● PROBLEMS:
1) Reproduce word for word the part of the passage on shared parental leave pay that opens with the words containing "Almost a year" and closes with "of direct discrimination.".
2) Extend the passage on shared parental leave pay, picking up after its last sentence.

● SUPPLIED TEXT:
[Begin]
A couple of weeks ago, the Employment Appeals Tribunal (EAT) confirmed  in Capita v Ali that failing to enhance shared parental leave pay (EShPP) in line with enhanced maternity pay (EMP) is not direct discrimination. In doing so, the EAT overturned the original decision of the Employment Tribunal. The EAT concluded that a woman on maternity leave is not comparable to a man on shared parental leave; the purpose of shared parental leave is fundamentally different. 

Almost a year ago, I posted an article on this blog about the original Employment Tribunal decision in Capita and doubted the legal basis for the decision. It is pleasing to now have a binding authority from the EAT on the position of direct discrimination.

Many employers will still choose to offer employee EShPP. There are very strong positive reasons to do so; in particular, encouraging the sharing of childcare responsibilities between men and women. From a legal perspective, an indirect discrimination claim on facts similar to Ali might be more likely to succeed than direct discrimination and still poses a negative incentive.
[End]
● RECORDED DATA:
[Begin]
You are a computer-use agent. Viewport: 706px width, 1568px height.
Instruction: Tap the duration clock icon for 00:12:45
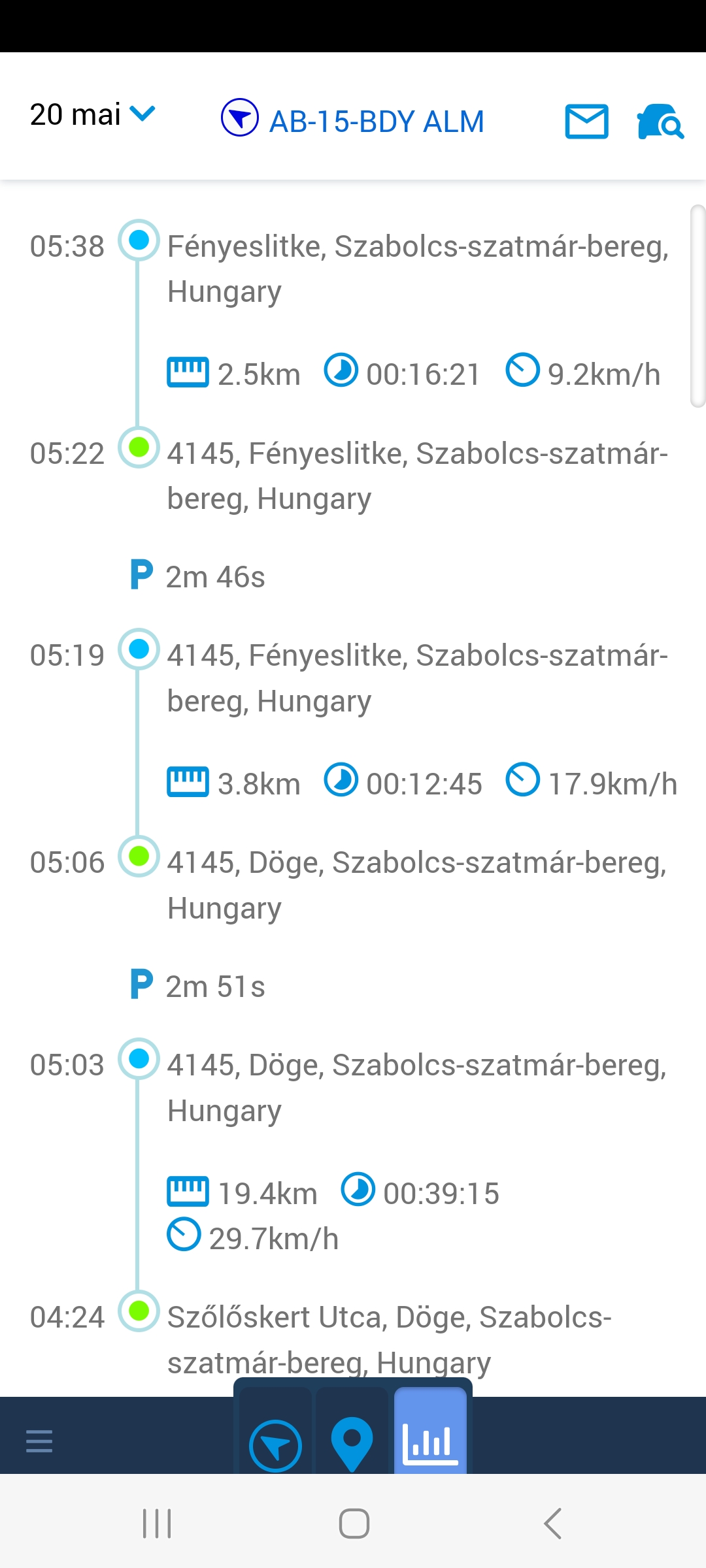pos(341,780)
[End]
● OUTPUTS IN ORDER:
1)
Almost a year ago, I posted an article on this blog about the original Employment Tribunal decision in Capita and doubted the legal basis for the decision. It is pleasing to now have a binding authority from the EAT on the position of direct discrimination.

2)
Having reviewed numerous shared parental leave policies since the right was introduced, this seems like a good opportunity to share some practical points to consider when deciding whether and how to offer EShPP. Shared Parental Leave is complicated and unfortunately it’s not always as straightforward as just copying and pasting the relevant part of your maternity policy.  

For purposes of these tips, it’s helpful to use an example of an employer which wants to offer 12 weeks full pay EShPP:

  • Consider when the enhanced pay will be available. Remember that Shared Parental Leave can commence at any point during the relevant 52 week period. If the policy simply says that full pay is available for up to 12 weeks of Shared Parental Leave, an employee can start at any time and receive full pay. In practice, this is much more generous than restricting EShPP to the period immediately following the birth of the child. 
  • You will almost certainly want to make it clear that any entitlement to EShPP is reduced by any EMP or enhanced paternity pay received for the same child. Otherwise, for example, a mother could exhaust her entitlement to EMP and then switch to Shared Parental Leave and start the entitlement again.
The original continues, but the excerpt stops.